In the records below, some lines contain the word "computer". Copy each of them.

*** Task input Section Begins ***

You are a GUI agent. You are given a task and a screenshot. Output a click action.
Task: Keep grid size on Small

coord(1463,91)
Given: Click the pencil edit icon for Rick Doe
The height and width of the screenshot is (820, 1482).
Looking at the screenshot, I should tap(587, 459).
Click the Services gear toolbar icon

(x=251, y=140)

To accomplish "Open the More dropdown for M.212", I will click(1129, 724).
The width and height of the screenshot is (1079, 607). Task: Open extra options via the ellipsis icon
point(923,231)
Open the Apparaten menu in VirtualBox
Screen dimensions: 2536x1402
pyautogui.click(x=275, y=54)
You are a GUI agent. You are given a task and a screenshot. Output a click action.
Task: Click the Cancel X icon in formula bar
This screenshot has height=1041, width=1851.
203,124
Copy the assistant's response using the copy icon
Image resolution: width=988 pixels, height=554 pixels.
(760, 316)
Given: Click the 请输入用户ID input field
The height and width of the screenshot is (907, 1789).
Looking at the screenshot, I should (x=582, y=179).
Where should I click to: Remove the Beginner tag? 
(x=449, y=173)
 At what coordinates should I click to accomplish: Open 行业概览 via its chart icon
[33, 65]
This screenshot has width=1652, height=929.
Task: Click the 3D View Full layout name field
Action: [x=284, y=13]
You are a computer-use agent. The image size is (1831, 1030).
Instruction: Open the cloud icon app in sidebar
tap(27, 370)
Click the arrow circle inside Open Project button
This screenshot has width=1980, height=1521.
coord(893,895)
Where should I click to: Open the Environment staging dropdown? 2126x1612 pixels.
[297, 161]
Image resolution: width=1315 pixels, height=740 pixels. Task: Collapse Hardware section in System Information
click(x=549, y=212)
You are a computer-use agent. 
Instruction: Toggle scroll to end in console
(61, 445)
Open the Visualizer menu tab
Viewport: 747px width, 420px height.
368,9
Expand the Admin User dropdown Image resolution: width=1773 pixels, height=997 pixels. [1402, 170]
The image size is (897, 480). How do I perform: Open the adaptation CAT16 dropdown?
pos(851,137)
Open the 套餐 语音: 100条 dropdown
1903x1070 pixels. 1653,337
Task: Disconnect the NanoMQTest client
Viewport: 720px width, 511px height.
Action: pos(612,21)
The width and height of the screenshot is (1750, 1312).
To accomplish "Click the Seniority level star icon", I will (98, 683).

*** Task input Section Ends ***

### [Completed task]
You are a computer-use agent. The image size is (1831, 1030).
You are a computer-use agent. 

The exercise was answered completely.